Einde inhoudsopgave
Richtlijn 2013/36/EU betreffende toegang tot het bedrijf van kredietinstellingen en het prudentieel toezicht op kredietinstellingen, tot wijziging van Richtlijn 2002/87/EG en tot intrekking van de Richtlijnen 2006/48/EG en 2006/49/EG
Artikel 57 Informatie-uitwisseling met toezichthoudende instanties
Geldend
Geldend vanaf 27-06-2019
- Redactionele toelichting
Wordt toegepast vanaf 29-12-2020.
- Bronpublicatie:
20-05-2019, PbEU 2019, L 150 (uitgifte: 07-06-2019, regelingnummer: 2019/878)
- Inwerkingtreding
27-06-2019
- Bronpublicatie inwerkingtreding:
20-05-2019, PbEU 2019, L 150 (uitgifte: 07-06-2019, regelingnummer: 2019/878)
- Vakgebied(en)
Financieel recht / Bank- en effectenrecht
Financieel recht / Financieel toezicht (juridisch)
1.
Niettegenstaande de artikelen 53, 54 en 55 zorgen de lidstaten ervoor dat een uitwisseling van informatie kan plaatsvinden tussen de bevoegde autoriteiten en de autoriteiten die belast zijn met het toezicht op:
- a)
de instanties die betrokken zijn bij de liquidatie en het faillissement van instellingen en andere soortgelijke procedures;
- b)
contractuele of institutionele beschermingsstelsels als bedoeld in artikel 113, lid 7, van Verordening (EU) nr. 575/2013;
- c)
personen die belast zijn met de wettelijke controle van de jaarrekening van instellingen, verzekeringsondernemingen en financiële instellingen.
2.
In de in lid 1 bedoelde gevallen schrijven de lidstaten voor dat minimaal aan de volgende voorwaarden wordt voldaan:
- a)
de informatie wordt uitgewisseld ten behoeve van de uitoefening van de in lid 1 bedoelde taken;
- b)
de ontvangen informatie is onderworpen aan vereisten inzake het beroepsgeheim die ten minste gelijkwaardig zijn aan de in artikel 53, lid 1, bedoelde vereisten;
- c)
informatie die afkomstig is van een andere lidstaat mag niet worden doorgegeven zonder de uitdrukkelijke instemming van de bevoegde autoriteiten die de informatie hebben meegedeeld, en mag in voorkomend geval alleen worden gebruikt voor de doeleinden waarmede deze autoriteiten hebben ingestemd.
3.
Niettegenstaande de artikelen 53, 54 en 55 kunnen de lidstaten, ter versterking van de stabiliteit en integriteit van het financiële stelsel, toestaan dat uitwisseling van informatie plaatsvindt tussen de bevoegde autoriteiten en de autoriteiten of instanties die wettelijk belast zijn met de opsporing en het onderzoek van inbreuken op het vennootschapsrecht.

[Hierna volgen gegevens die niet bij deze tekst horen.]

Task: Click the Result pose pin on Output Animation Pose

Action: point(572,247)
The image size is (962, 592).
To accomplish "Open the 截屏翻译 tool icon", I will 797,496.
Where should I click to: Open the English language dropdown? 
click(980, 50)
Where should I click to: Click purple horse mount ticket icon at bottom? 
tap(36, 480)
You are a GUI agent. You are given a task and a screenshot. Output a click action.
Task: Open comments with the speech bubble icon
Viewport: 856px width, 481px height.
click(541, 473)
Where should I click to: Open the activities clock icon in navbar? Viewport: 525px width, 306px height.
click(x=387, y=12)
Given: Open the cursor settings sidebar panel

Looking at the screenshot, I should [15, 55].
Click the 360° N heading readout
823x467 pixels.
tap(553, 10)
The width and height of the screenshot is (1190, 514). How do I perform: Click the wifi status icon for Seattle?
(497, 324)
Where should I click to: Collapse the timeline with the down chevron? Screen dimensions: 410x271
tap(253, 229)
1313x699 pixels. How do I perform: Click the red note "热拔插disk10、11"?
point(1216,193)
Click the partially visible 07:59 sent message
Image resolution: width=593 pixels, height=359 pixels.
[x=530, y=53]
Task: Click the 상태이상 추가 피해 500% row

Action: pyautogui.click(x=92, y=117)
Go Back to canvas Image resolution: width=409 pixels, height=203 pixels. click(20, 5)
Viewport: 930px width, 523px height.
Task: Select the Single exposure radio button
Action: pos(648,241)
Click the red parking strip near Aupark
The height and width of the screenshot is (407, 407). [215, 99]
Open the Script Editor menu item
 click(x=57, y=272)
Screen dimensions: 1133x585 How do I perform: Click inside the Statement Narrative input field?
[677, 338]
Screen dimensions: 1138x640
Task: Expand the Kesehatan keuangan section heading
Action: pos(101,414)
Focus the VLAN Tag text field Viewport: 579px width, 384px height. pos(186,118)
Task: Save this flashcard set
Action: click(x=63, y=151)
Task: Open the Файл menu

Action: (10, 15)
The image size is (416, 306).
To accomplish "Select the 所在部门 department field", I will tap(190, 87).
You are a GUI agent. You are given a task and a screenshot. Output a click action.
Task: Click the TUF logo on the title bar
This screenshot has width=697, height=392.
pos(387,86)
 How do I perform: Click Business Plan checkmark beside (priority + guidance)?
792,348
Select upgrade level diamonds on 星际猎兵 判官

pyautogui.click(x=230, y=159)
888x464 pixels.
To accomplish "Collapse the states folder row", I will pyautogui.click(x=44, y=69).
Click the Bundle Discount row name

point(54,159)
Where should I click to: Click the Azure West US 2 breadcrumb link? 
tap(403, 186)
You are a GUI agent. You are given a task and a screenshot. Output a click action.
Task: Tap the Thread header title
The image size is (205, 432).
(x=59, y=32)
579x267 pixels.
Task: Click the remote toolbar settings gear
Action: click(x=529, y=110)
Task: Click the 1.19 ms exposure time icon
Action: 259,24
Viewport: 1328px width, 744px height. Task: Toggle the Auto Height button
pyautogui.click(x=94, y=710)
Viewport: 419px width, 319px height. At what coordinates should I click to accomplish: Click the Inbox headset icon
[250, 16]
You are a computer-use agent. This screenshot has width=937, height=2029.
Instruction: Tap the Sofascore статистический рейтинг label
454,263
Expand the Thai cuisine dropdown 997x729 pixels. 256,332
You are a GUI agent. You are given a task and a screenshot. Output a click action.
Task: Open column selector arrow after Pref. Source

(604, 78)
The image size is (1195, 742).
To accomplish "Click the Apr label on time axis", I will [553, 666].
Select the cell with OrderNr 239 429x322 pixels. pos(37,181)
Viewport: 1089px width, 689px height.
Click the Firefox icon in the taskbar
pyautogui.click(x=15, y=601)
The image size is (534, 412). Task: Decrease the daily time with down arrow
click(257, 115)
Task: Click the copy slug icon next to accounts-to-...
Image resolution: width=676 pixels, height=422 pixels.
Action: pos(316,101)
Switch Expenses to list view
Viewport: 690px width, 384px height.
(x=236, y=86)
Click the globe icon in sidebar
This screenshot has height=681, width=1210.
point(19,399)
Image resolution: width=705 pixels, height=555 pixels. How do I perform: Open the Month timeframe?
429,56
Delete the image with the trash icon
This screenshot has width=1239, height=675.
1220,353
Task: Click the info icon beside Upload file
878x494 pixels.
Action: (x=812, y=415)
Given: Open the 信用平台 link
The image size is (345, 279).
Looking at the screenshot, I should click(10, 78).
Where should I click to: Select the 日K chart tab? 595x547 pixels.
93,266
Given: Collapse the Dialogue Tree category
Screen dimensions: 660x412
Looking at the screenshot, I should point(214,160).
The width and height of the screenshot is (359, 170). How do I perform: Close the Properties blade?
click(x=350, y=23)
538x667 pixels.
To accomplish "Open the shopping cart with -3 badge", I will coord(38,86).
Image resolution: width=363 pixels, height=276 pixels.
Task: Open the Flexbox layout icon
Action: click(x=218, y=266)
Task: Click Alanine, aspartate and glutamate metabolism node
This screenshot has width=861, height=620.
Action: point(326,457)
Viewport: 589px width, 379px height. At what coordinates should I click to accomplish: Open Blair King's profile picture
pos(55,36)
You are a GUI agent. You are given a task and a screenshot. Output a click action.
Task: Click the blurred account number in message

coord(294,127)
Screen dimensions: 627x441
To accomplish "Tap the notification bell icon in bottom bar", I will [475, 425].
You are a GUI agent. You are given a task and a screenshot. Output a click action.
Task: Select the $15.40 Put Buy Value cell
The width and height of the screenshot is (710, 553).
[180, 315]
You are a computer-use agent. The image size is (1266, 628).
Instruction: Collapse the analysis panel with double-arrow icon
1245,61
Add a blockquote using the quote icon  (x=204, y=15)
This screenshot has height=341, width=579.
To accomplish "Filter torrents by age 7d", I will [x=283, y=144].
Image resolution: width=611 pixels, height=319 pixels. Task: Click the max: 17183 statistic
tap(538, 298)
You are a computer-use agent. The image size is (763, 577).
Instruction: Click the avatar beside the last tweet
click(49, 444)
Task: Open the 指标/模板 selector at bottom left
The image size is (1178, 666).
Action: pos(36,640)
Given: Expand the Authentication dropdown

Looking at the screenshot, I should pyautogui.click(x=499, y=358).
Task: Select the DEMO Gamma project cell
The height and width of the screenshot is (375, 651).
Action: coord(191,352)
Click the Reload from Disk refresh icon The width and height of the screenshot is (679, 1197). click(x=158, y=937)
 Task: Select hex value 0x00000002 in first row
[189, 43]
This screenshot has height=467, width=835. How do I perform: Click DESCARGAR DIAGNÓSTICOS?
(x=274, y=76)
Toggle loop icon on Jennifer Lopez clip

In dergelijke gevallen schrijven de lidstaten voor dat minimaal aan de volgende voorwaarden wordt voldaan:
- a)
de informatie wordt uitgewisseld ten behoeve van het opsporen en het onderzoeken van inbreuken op het vennootschapsrecht;
- b)
de ontvangen informatie onderworpen aan vereisten inzake het beroepsgeheim die ten minste gelijkwaardig zijn aan de in artikel 53, lid 1, bedoelde vereisten;
- c)
informatie die afkomstig is van een andere lidstaat mag niet worden doorgegeven zonder de uitdrukkelijke instemming van de bevoegde autoriteiten die de informatie hebben meegedeeld, en mag in voorkomend geval alleen worden gebruikt voor de doeleinden waarmede deze autoriteiten hebben ingestemd.
4.
Indien de in lid 1 bedoelde autoriteiten of instanties bij de uitoefening van hun opsporings- of onderzoekstaken een beroep doen op personen die op grond van hun specifieke deskundigheid met een opdracht worden belast en die geen openbaar ambt bekleden, kan een lidstaat de in lid 3, eerste alinea, bedoelde mogelijkheid tot uitwisseling van informatie tot deze personen verruimen onder de in de lid 3, tweede alinea, genoemde voorwaarden.
5.
De bevoegde autoriteiten delen aan de EBA mede welke autoriteiten of instanties op grond van dit artikel informatie mogen ontvangen.
6.
Voor de toepassing van lid 4 delen de in lid 3 bedoelde autoriteiten of instanties aan de bevoegde autoriteiten die de informatie hebben medegedeeld, de identiteit en de juiste opdracht mede van de personen aan wie deze informatie zal worden doorgegeven.